Recommended Safety Measures for Lone Workers

Monday, November 20, 2017

The Washington State Department of Labor and Industries has produced a presentation highlighting the risks and recommended safety measures for lone workers.

Lone workers are especially vulnerable to injury from workplace violence - particularly young, pregnant or disabled workers, or those for whom English is not their first language. However, with the exception of the shipbuilding industry, there are no federal laws recommending safety measures for lone workers.

The Occupational Safety and Health Administration (OSHA) says employers should check on lone workers “at regular intervals” but does not specify the frequency of “regular intervals”; and few states have introduced legislation to protect lone workers from the risk of injury.

Washington´s Late Night Retail Rule

One state that has made headway in protecting lone workers from the risk of injury is Washington. The state enacted a “Late Night Retail Rule” in 1990 which enforced a duty of care upon employers to implement security measures and procedures in order to protect lone workers employed in retail stores between the hours of 11:00pm and 6:00am.

The Rule stipulates specific security measures to discourage crime (outdoor lighting, notices about employee inaccessibility to safes, etc.) and the manner of training that should be provided to lone workers in order to increase their situational awareness and enhance their personal safety. Research published in 2009 revealed violence-related workers´ compensation claims in the Grocery Stores industry subsequently fell by more than half.

State Keen to Further Protect Lone Workers

In addition to its “Late Night Retail Rule”, the Washington State Department of Labor and Industries has produced a presentation highlighting the risks and recommended safety measures for lone workers. The presentation - “Working Alone Safely: Controlling the Risks of Solitary Work” - encourages employers to develop procedures protecting the welfare of their lone workers. Among the recommendations made by the presentation, employers should:

  • Conduct risk assessments to determine if work may be done safely by lone workers.
  • Set limits and introduce control measures for what is permissible during lone work.
  • Establish a clear action plan and train lone workers on what to do in the event of an emergency.
  • Require supervisors to make periodic visits to observe lone workers.
  • Ensure regular contact is made between lone workers and supervisors via phone or radio.
  • Use warning devices that alert others if signals are not received periodically from a lone worker.
  • Verify lone workers have returned to a fixed base or returned home after completing a task.

OSHA Releases Advice for Protecting Healthcare Lone Workers

One exception to the general “regular intervals” advice provided by OSHA is in healthcare. In 2015, the Administration updated its “Guidelines for Preventing Workplace Violence for Healthcare and Social Services Workers” (PDF) to include a section containing twenty-eight considerations healthcare organizations should take into account when conducting a risk assessment to determine if work may be done safely by lone healthcare workers.
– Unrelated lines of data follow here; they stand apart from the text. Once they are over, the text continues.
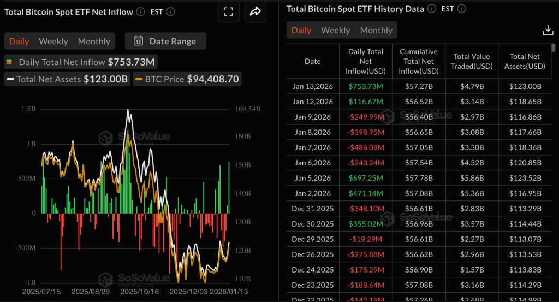Click info icon beside Net Inflow title
The image size is (559, 302).
coord(140,11)
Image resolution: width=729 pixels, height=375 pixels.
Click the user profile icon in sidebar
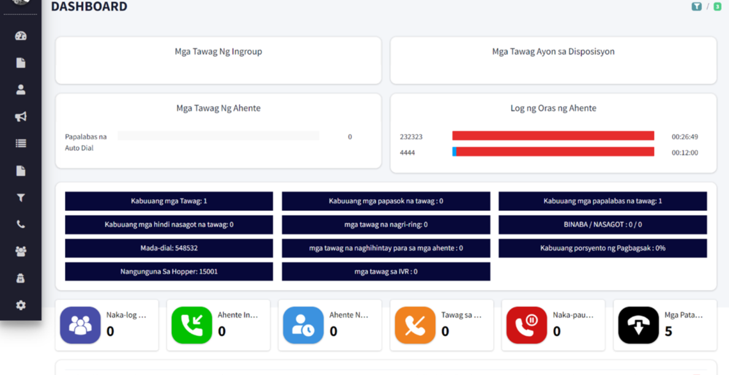point(21,89)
Again, one of the key recommended safety measures for lone workers is that they are provided with personal alarm devices and a means of communication with colleagues when assistance is required. Naturally, it would further benefit healthcare workers if they were to have a warning device that alerts others if signals are not periodically received, as this could be a life-saving tool in the event a healthcare worker sustains an injury or is involved in an accident that prevents them from using a personal alarm.